Perec had heard about this exercise but chose to deal quite differently with the mock-algorithm he had in front of him. Instead of leaving the reader to navigate around a labyrinth of yes/no questions and answers as Queneau had done, he chose to write out
in extenso
the progress of an imaginary computer-mind as it iterates a set of choices in pseudo-real time. He also chose to simulate the speed and tireless repetitiveness of a computer program by abandoning all forms of punctuation as well as the distinction between upper- and lower-case letters. The result is an almost unreadable fifty-page text that looks like (but actually is not) a single, breathless sentence.

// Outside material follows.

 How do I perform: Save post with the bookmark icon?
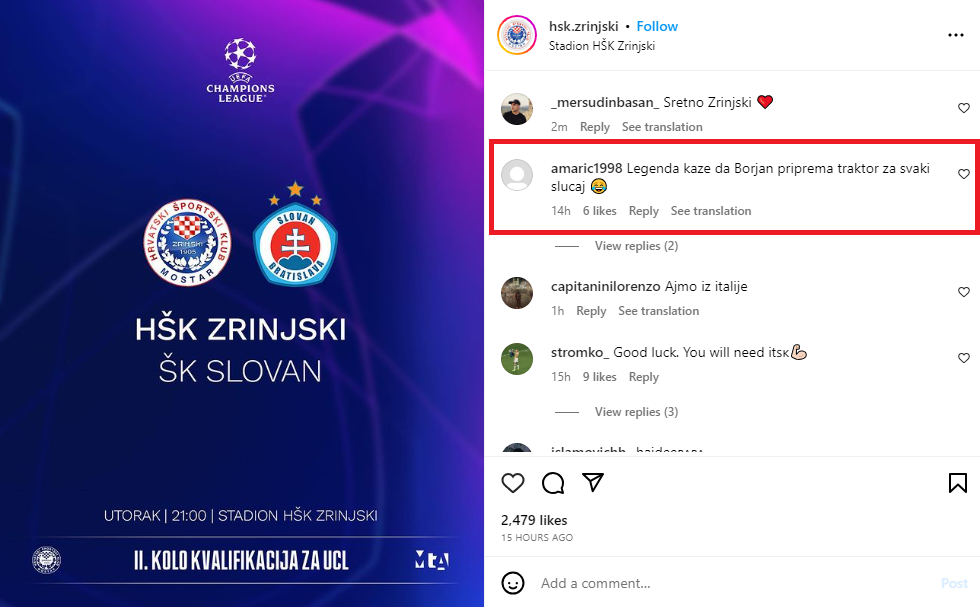pyautogui.click(x=958, y=483)
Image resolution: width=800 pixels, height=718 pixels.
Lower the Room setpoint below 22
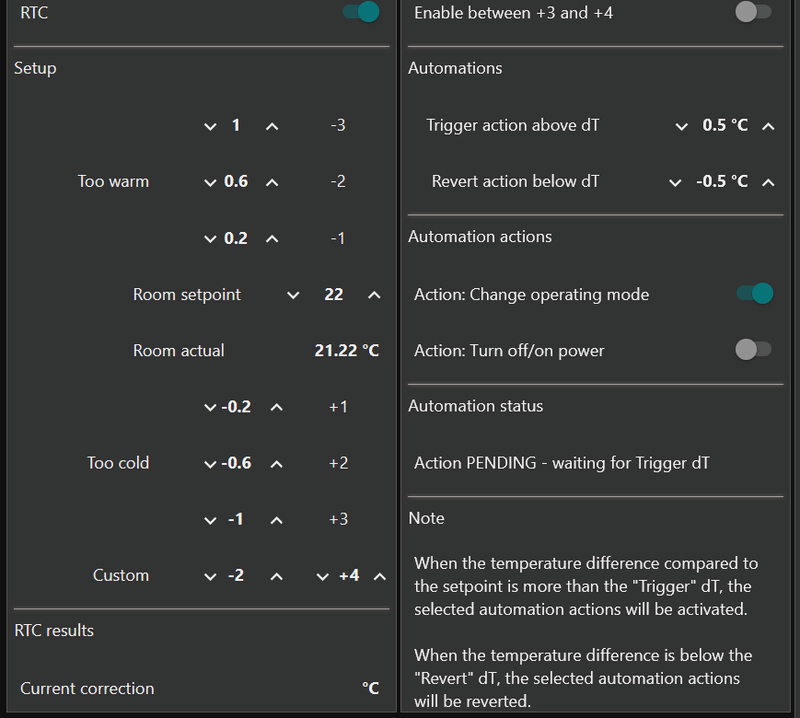pos(293,295)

the art and craft of approaching your head of department to submit a request for a raise
was first published in an academic review devoted to what was then called Programmed Learning, or computer-assisted education, where it lay dormant for over forty years. However, around the time of its first publication, Perec was asked by his German translator, Eugen Helmle, if he might come up with something suitable for broadcast on radio. He did: an amazing though quite different simulation of a computer taking a poem by Goethe to pieces, first broadcast in German as
Die Maschine
(an English translation has appeared in
The Review of Contemporary Fiction
, XXIX, 1, 2009). The huge success of this irreverent radio play prompted requests for more such material, and Perec turned back to his other ‘computer’ exercise,
the art and craft …
for inspiration. He saw that the very design of the exercise relied on a set of six distinct and identifiable operators that could be ascribed to different voices: the situation (‘you go to see your head’); the question (‘is he? …’); the positive hypothesis (‘if he is …’); the negative hypothesis (‘if he isn’t …’); the decider (‘he isn’t …’); and the outcome (‘so off you go …’). With the help of Helmle, who had a lot of radio experience, Perec produced a text that was broadcast as
Wucherungen
(‘
The Raise
’) on Saarland Radio in November 1969. The original French text was then picked up by Marcel Cuvelier – the long-standing director of the plays of Eugène Ionesco at the Théâtre de la Huchette, in which he also acted – as an ideal script for a non-figurative, almost static, and utterly hilarious stage production. Georges Perec finally added
playwright
to the list of literary professions he had mastered.

The dramatic version had a successful run in Paris in 1970 but its triumph came in 1972, once again in German translation, as
Die Gehaltserhöhung
, in productions that were more agit-prop than absurdist, in Munich, Münster and Wiesbaden. The play is now often performed in France by amateur and professional companies and has been translated into Italian and Swedish and probably other languages too, but it has never been staged in English.